[Start]
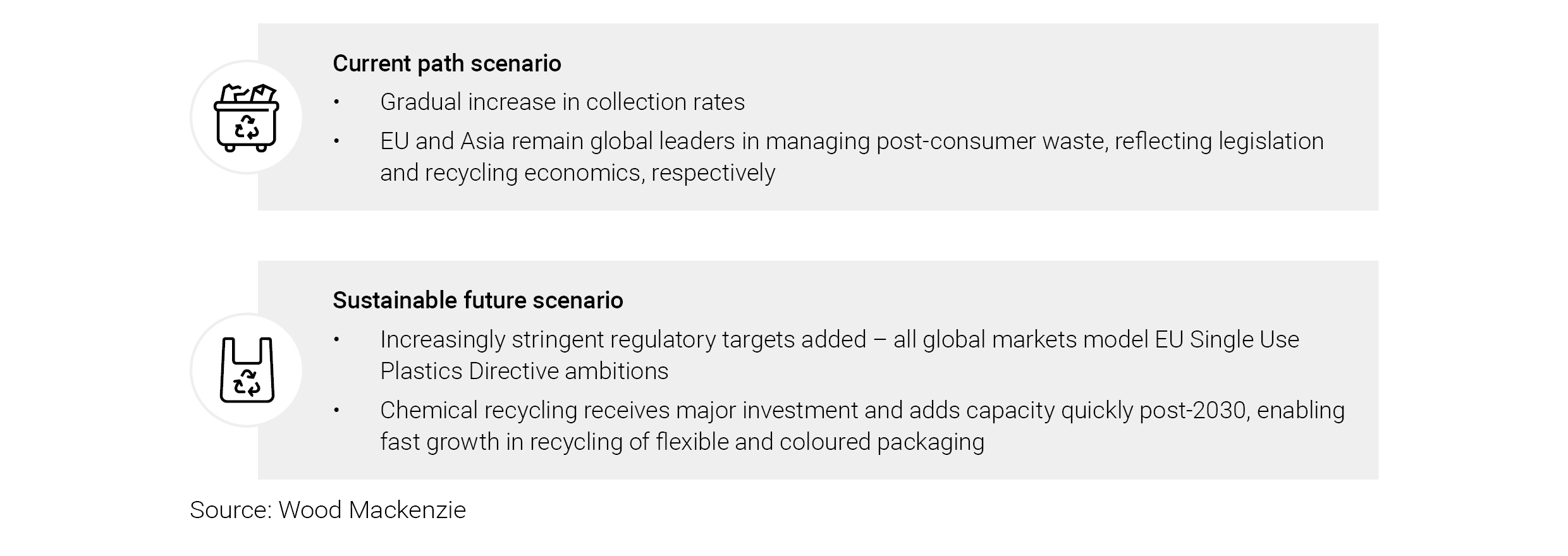Viewport: 1568px width, 556px height.
Task: Click the recycling shopping bag icon
Action: point(247,370)
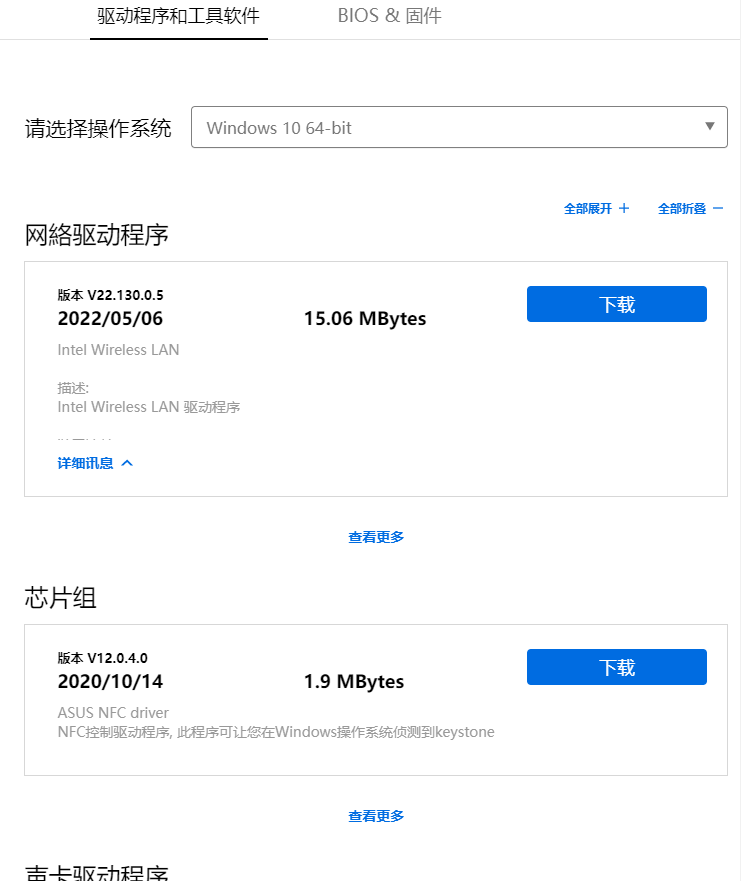The height and width of the screenshot is (881, 741).
Task: Click the 全部展开 text link
Action: [587, 209]
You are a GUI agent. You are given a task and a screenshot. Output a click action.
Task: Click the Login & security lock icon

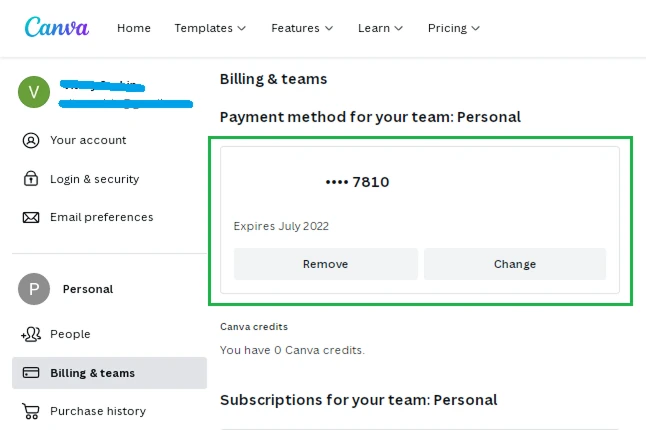pyautogui.click(x=31, y=179)
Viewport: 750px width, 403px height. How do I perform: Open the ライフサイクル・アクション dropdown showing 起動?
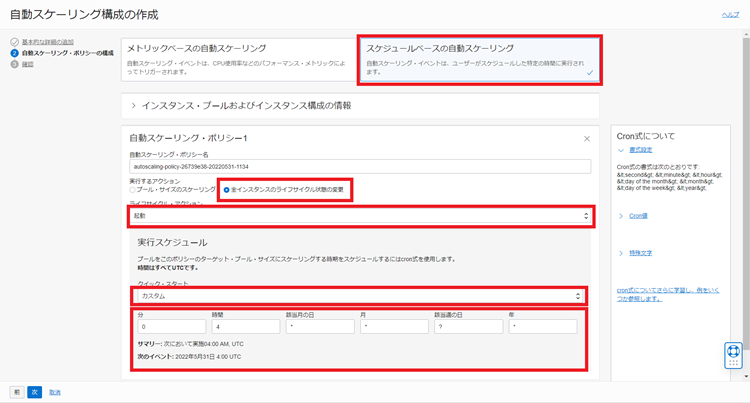click(359, 215)
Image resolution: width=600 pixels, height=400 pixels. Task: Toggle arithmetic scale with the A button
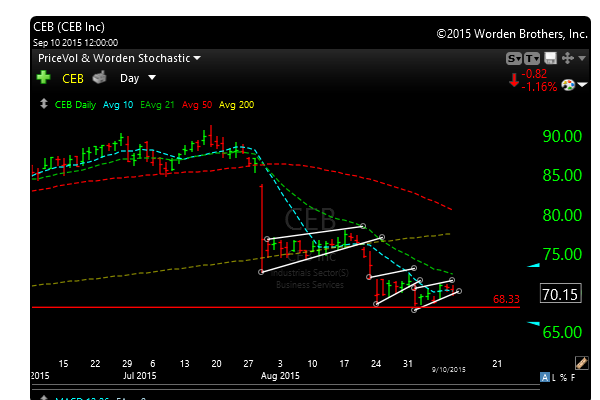[544, 377]
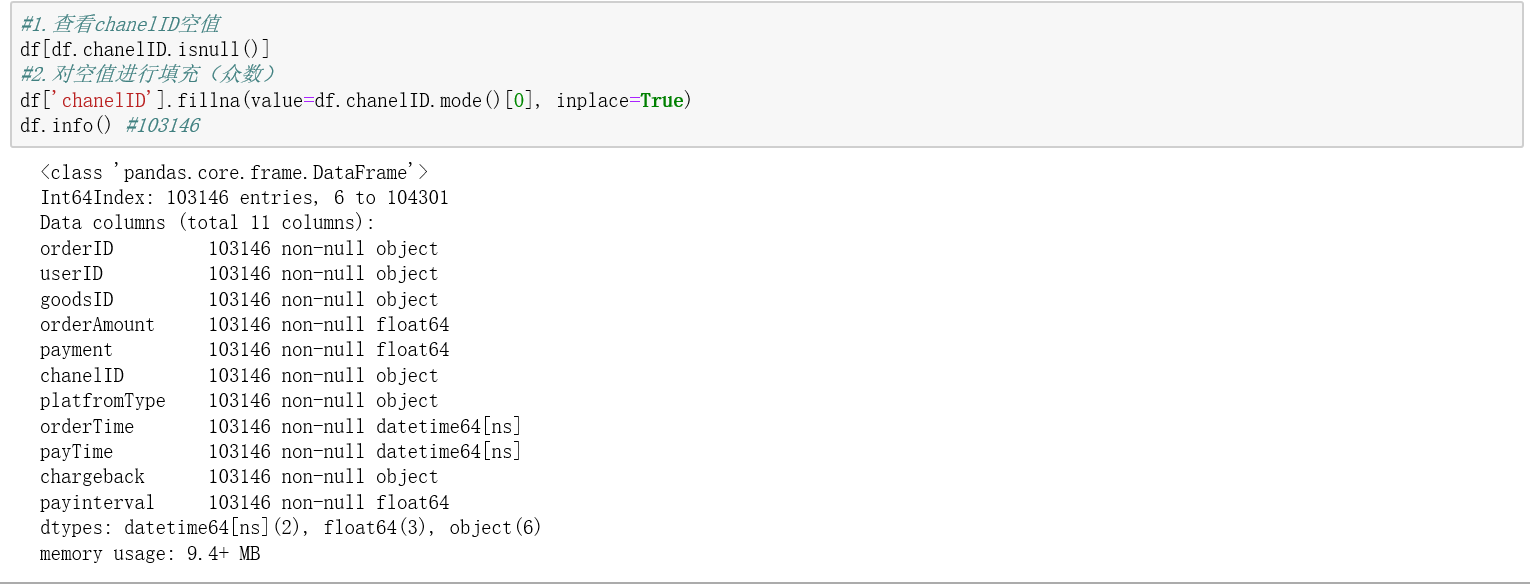Viewport: 1530px width, 588px height.
Task: Click the chargeback object row
Action: pyautogui.click(x=239, y=477)
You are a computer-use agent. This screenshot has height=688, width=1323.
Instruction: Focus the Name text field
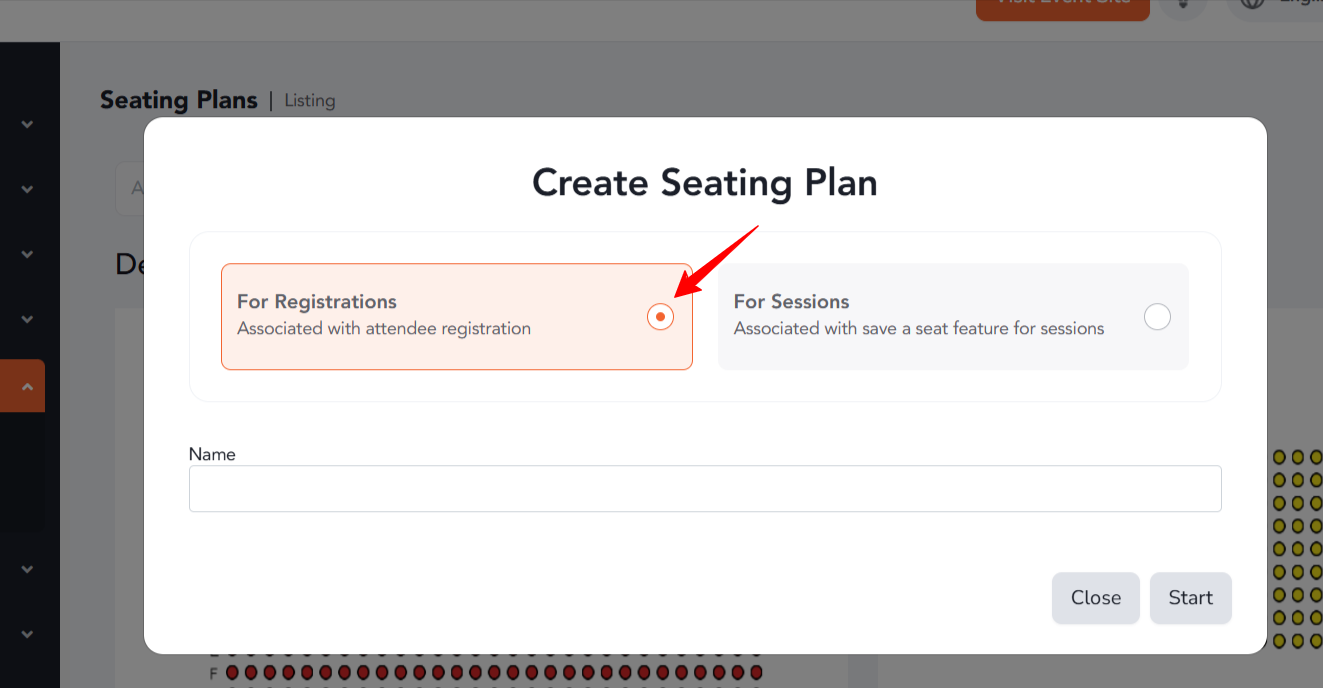click(705, 489)
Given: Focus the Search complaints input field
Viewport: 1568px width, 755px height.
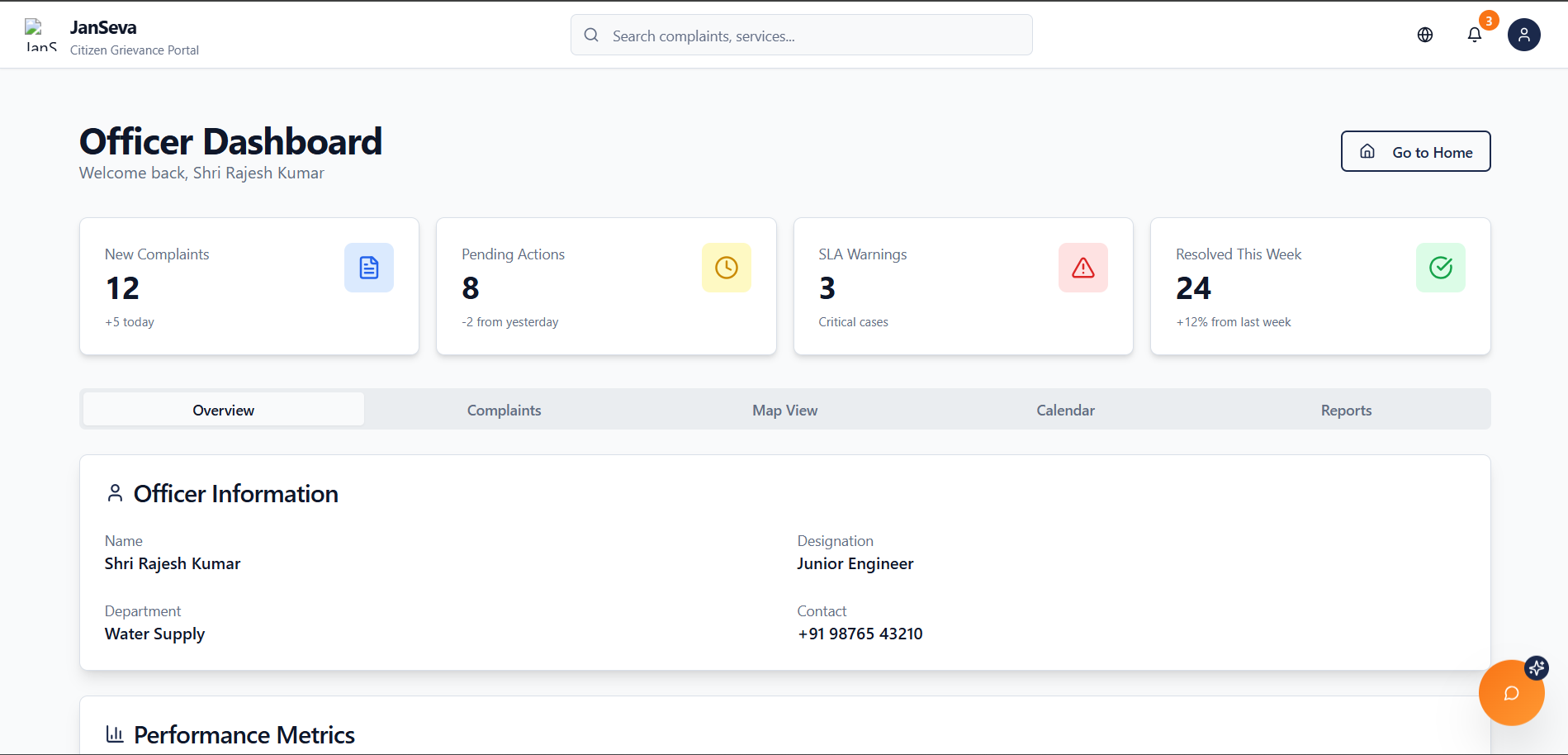Looking at the screenshot, I should tap(813, 36).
[End]
▸ SET TASK
Quote the data verbatim, beginning with the line that contains "You are a computer-use" and ending with the final line of the data. Omit the pictures from your answer.

▸ FINISHED EXERCISE
You are a computer-use agent. This screenshot has height=688, width=1323.
Instruction: Focus the Name text field
click(705, 489)
Given: Focus the Search complaints input field
Viewport: 1568px width, 755px height.
Looking at the screenshot, I should tap(813, 36).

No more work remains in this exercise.